EXERCISE BRIEF ->
Copy each of the following items exactly as it appears, one per line.

━━━━

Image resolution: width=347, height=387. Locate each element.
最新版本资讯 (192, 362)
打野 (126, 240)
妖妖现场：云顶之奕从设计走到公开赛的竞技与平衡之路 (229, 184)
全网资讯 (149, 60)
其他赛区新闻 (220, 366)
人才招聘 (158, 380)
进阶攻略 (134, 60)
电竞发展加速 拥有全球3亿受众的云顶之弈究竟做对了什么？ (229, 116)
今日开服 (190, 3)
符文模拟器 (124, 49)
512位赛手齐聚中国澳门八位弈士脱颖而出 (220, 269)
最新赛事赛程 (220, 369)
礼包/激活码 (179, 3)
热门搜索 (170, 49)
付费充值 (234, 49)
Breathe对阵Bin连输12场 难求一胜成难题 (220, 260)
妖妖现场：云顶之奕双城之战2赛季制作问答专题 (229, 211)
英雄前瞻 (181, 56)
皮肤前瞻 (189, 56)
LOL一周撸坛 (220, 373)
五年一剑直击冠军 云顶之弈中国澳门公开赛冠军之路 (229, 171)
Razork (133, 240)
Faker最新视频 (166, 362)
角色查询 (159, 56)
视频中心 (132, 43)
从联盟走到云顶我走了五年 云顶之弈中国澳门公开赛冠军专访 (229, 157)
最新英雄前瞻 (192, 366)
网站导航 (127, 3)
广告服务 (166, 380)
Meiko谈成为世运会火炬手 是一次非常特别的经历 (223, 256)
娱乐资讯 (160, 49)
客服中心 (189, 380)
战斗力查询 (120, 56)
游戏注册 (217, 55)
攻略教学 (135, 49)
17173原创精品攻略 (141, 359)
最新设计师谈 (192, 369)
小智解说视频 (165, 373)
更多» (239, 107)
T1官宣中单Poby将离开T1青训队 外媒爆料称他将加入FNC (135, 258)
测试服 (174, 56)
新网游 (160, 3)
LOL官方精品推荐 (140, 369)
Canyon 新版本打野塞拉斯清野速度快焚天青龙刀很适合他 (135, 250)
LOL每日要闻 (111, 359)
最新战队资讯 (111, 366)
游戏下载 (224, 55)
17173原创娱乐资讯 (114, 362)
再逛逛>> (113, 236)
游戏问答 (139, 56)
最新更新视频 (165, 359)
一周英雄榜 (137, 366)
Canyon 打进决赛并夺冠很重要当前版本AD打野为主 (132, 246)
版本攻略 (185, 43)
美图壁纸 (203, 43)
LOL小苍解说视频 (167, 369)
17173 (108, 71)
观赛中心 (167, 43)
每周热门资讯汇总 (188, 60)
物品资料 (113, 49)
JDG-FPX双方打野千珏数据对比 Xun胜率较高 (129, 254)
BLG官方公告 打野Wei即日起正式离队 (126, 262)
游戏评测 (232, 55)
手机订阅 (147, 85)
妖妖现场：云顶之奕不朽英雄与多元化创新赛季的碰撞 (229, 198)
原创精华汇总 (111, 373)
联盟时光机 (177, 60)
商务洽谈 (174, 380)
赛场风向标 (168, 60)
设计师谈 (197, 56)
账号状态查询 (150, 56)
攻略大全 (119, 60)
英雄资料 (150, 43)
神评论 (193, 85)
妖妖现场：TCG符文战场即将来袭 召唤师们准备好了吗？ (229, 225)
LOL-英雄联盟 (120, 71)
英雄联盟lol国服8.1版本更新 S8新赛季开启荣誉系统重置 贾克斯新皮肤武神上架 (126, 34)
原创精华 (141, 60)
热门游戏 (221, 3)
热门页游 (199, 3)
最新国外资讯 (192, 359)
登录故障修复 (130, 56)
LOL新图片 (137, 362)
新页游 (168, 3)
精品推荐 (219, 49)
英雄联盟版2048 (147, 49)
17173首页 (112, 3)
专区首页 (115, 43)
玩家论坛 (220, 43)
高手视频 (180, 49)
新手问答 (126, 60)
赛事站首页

━━━━

REPLY ->
Image resolution: width=347, height=387. Locate each element.
最新版本资讯 (192, 362)
打野 (126, 240)
妖妖现场：云顶之奕从设计走到公开赛的竞技与平衡之路 (229, 184)
全网资讯 (149, 60)
其他赛区新闻 (220, 366)
人才招聘 (158, 380)
进阶攻略 (134, 60)
电竞发展加速 拥有全球3亿受众的云顶之弈究竟做对了什么？ (229, 116)
今日开服 (190, 3)
符文模拟器 (124, 49)
512位赛手齐聚中国澳门八位弈士脱颖而出 (220, 269)
最新赛事赛程 (220, 369)
礼包/激活码 (179, 3)
热门搜索 (170, 49)
付费充值 (234, 49)
Breathe对阵Bin连输12场 难求一胜成难题 (220, 260)
妖妖现场：云顶之奕双城之战2赛季制作问答专题 (229, 211)
英雄前瞻 (181, 56)
皮肤前瞻 (189, 56)
LOL一周撸坛 (220, 373)
五年一剑直击冠军 云顶之弈中国澳门公开赛冠军之路 (229, 171)
Razork (133, 240)
Faker最新视频 (166, 362)
角色查询 (159, 56)
视频中心 (132, 43)
从联盟走到云顶我走了五年 云顶之弈中国澳门公开赛冠军专访 (229, 157)
最新英雄前瞻 (192, 366)
网站导航 (127, 3)
广告服务 (166, 380)
Meiko谈成为世运会火炬手 是一次非常特别的经历 (223, 256)
娱乐资讯 (160, 49)
客服中心 (189, 380)
战斗力查询 (120, 56)
游戏注册 (217, 55)
攻略教学 (135, 49)
17173原创精品攻略 (141, 359)
最新设计师谈 (192, 369)
小智解说视频 (165, 373)
更多» (239, 107)
T1官宣中单Poby将离开T1青训队 外媒爆料称他将加入FNC (135, 258)
测试服 (174, 56)
新网游 (160, 3)
LOL官方精品推荐 (140, 369)
Canyon 新版本打野塞拉斯清野速度快焚天青龙刀很适合他 (135, 250)
LOL每日要闻 (111, 359)
最新战队资讯 (111, 366)
游戏下载 (224, 55)
17173原创娱乐资讯 (114, 362)
再逛逛>> (113, 236)
游戏问答 (139, 56)
最新更新视频 (165, 359)
一周英雄榜 (137, 366)
Canyon 打进决赛并夺冠很重要当前版本AD打野为主 (132, 246)
版本攻略 (185, 43)
美图壁纸 (203, 43)
LOL小苍解说视频 (167, 369)
17173 (108, 71)
观赛中心 (167, 43)
每周热门资讯汇总 (188, 60)
物品资料 (113, 49)
JDG-FPX双方打野千珏数据对比 Xun胜率较高 (129, 254)
BLG官方公告 打野Wei即日起正式离队 (126, 262)
游戏评测 (232, 55)
手机订阅 (147, 85)
妖妖现场：云顶之奕不朽英雄与多元化创新赛季的碰撞 (229, 198)
原创精华汇总 (111, 373)
联盟时光机 (177, 60)
商务洽谈 (174, 380)
赛场风向标 (168, 60)
设计师谈 (197, 56)
账号状态查询 (150, 56)
攻略大全 (119, 60)
英雄资料 (150, 43)
神评论 (193, 85)
妖妖现场：TCG符文战场即将来袭 召唤师们准备好了吗？ (229, 225)
LOL-英雄联盟 (120, 71)
英雄联盟lol国服8.1版本更新 S8新赛季开启荣誉系统重置 贾克斯新皮肤武神上架 (126, 34)
原创精华 (141, 60)
热门游戏 (221, 3)
热门页游 (199, 3)
最新国外资讯 (192, 359)
登录故障修复 (130, 56)
LOL新图片 (137, 362)
新页游 (168, 3)
精品推荐 (219, 49)
英雄联盟版2048 (147, 49)
17173首页 (112, 3)
专区首页 (115, 43)
玩家论坛 (220, 43)
高手视频 (180, 49)
新手问答 (126, 60)
赛事站首页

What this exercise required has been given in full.